Aperture will be headquartered in New York, with Kraus acting as chief executive and chairman.
Joining him will be JP Morgan’s former global head of fixed income, David Saab, who took the opportunity to criticise the industry’s focus on asset gathering.
Saab will be stepping in to oversee the firm’s international business as managing director in November. He was the global head of fixed income and absolute return funds at JPM Private Bank and before that was a portfolio manager at Banque Privee Edmond de Rothschild.
He will be based in London.
Putting clients above asset gathering
Speaking to our sister publication Portfolio Adviser, Saab said he was attracted to Aperture because of the emphasis placed on aligning client interest with the goals of the firm.
“I realised that the asset management industry today is more interested in asset gathering than in trying to find what is suitable for the client and make an alignment between their interests and what the firm is doing.”

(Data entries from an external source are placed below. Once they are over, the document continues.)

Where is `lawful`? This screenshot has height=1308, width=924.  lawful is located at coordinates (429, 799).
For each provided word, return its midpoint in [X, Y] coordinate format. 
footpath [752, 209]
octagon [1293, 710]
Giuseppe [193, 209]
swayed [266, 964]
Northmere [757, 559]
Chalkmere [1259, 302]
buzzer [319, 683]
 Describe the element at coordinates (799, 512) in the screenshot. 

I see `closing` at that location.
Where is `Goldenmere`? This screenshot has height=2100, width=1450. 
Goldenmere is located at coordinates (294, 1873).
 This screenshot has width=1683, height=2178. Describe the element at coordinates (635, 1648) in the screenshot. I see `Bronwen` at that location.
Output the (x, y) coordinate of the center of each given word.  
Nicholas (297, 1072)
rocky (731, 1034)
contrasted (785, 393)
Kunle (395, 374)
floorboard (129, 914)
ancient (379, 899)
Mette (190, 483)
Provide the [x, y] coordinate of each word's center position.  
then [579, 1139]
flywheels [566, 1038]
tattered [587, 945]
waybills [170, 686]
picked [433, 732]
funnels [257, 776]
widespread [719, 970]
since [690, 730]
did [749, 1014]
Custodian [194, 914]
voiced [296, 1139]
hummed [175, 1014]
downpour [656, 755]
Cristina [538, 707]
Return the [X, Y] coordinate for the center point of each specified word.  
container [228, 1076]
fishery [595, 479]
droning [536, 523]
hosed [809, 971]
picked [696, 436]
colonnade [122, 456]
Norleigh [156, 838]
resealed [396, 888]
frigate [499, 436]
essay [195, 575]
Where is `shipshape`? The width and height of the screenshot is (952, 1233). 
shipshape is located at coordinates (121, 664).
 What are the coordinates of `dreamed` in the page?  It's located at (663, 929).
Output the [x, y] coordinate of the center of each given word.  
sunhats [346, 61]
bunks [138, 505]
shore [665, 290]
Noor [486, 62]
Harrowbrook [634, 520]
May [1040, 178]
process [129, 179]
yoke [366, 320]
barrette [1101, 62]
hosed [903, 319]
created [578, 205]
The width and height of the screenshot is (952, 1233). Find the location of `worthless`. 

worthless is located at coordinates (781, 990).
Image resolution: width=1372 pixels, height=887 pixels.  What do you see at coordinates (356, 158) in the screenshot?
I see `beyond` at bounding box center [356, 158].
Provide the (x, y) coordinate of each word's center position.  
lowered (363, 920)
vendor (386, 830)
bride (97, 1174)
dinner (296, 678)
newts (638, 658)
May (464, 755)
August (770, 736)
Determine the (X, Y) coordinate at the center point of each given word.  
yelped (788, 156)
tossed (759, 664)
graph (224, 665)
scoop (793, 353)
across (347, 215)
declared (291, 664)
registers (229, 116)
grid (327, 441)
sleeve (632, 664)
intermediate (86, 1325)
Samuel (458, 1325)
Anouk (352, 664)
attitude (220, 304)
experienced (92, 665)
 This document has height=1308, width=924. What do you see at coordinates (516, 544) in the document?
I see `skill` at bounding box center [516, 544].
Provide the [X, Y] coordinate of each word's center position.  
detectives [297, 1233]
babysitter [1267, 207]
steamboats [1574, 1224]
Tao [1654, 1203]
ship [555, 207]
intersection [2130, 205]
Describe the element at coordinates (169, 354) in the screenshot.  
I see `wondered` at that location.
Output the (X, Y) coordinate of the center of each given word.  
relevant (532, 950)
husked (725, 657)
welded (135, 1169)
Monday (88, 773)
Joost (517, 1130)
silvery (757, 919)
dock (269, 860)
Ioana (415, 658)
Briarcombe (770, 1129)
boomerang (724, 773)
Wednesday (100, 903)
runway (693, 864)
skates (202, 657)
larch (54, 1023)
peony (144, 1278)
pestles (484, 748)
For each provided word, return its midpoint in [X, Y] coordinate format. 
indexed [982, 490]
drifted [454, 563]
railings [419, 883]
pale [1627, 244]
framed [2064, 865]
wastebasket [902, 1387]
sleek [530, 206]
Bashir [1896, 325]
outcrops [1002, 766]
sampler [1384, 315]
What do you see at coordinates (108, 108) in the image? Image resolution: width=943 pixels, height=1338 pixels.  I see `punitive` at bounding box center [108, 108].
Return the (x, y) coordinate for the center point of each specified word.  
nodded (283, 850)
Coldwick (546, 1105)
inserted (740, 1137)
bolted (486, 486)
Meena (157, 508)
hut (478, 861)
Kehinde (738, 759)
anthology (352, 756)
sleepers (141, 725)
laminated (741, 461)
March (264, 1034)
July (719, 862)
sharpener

Saab said Aperture’s fee structure is a unique proposition particularly in the US market.
Strategies will charge “ETF-like fees”, which can which can only go higher when managers beat their benchmarks. As outperformance is generated each strategy is charged a performance-linked fee of 30% on returns generated.
In another departure from a fixed-fee structure, managers will be paid a “modest base compensation” and can only earn more when they generate outperformance. Active managers’ compensation is typically proportional to the volume of assets they managed.
Managers and their investment teams are entitled to 35% of the firm’s performance-linked fees paid on realised outperformance or 10.5% of total outperformance.
Funds will also have a clawback mechanism to ensure that the firm’s profitability is dependent on whether clients receive returns in excess of the benchmark over the long-run. In other words, if a manager generates alpha in the first year and negative alpha over the next two to three years, the money they were supposed to receive as part of the first year performance will go back into the fund.
Asset growth over outperformance
Kraus said the asset management industry is “long overdue for disruption” arguing that fixed fees have led to years of poor performance and eroded client trust in active management.
“There are currently too many active managers managing too much money. Fixed fees and a lack of real capacity constraints have long incentivised managers to grow assets under management rather than pursue outperformance.”
Kraus was responsible for pushing performance-linked funds at Alliance Bernstein.
He was ousted after nearly a decade at the firm in April 2017 by parent company French insurer Axa who reportedly disagreed with his management style and succession plans.
Before that he had built a name for himself during his 22-year career at Goldman Sachs where he eventually became global co-head of the group’s investment management arm.